Por Eduardo Mesa
www.lacasacuba.com/
Habrá personas que al leer estas líneas pensarán que estoy exagerando, que el Carnaval es un evento cultural que beneficia el empleo y el comercio, que a la gente le gusta salir a divertirse y está en su derecho de hacerlo, la vida no es sólo obligaciones y trabajo. Ese puede ser el sentir de muchos o de algunos.
No voy al Carnaval de la Calle 8 porque no tengo deseos de cumbanchear mientras en Cuba hay personas en huelga de hambre reclamando el derecho de todos. Prescindir de lo superfluo es lo menos que puedo hacer por ellos y por mí. Su sacrificio me recuerda que tengo el deber moral de ser solidario, de comunicar que sí me importa lo que les pueda ocurrir. Es verdad que siempre hubo presos, vejaciones, huelgas y nuestras vidas continuaban; pero la muerte de Zapata Tamayo, la huelga de Fariñas y los acontecimientos que están teniendo lugar han puesto a Cuba, por primera vez en cincuenta y un años, ante la mirada compasiva del mundo. Que no sea esquiva nuestra mirada por comodidad o apatía.
Siempre me he lamentado de que nadie escuchaba, de que nadie se interesaba realmente en el drama de un pueblo secuestrado por dos delincuentes con aureola de revolucionarios. Me he quejado muchas veces, con amargura, de este secuestro que ha sido posible gracias a la complicidad de muchos, antes y ahora, dentro y fuera de Cuba. Hoy, cuando la prensa comienza a tratar a los Castro y a su régimen como merecen, cuando los parlamentos comienzan a utilizar el lenguaje adecuado para esta dictadura, yo, que me he lamentado siempre de nuestra suerte, no voy a obrar con frivolidad.

= = = = = = =

• **Comprueba tu comprensión**
a - Enumera lo que, según el artículo sobre el Carnaval de la Calle 8, "siempre hubo" en Cuba.
b - Continúa el artículo sobre el Carnaval de la Calle 8 a partir de su última oración.

• **Material recopilado**

= = = = = = =

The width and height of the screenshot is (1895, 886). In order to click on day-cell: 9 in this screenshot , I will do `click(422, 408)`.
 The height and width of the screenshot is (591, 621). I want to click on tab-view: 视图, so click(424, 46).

= = = = = = =

• **Respuestas por tarea**
a - Presos, vejaciones y huelgas.

b -
Vivir es optar, decidir bien o mal ante esto o aquello. Nuestras vidas confortables, a pesar de la crisis, son vidas de reyes en comparación con las vidas de otros. No es mi intención orientar a nadie sobre lo que debe hacer, pero tengo el derecho de decir que no voy al Carnaval de la Calle 8, que no me parece correcto fiestear mientras hay cubanos en huelga de hambre, como último y supremo recurso para conseguir que el régimen respete su dignidad. No perdamos una buena ocasión de demostrarles a nuestros hermanos que nos interesa su suerte y que el mundo vea que tenemos vergüenza, que nuestras quejas no han sido vanas porque el dolor es cierto.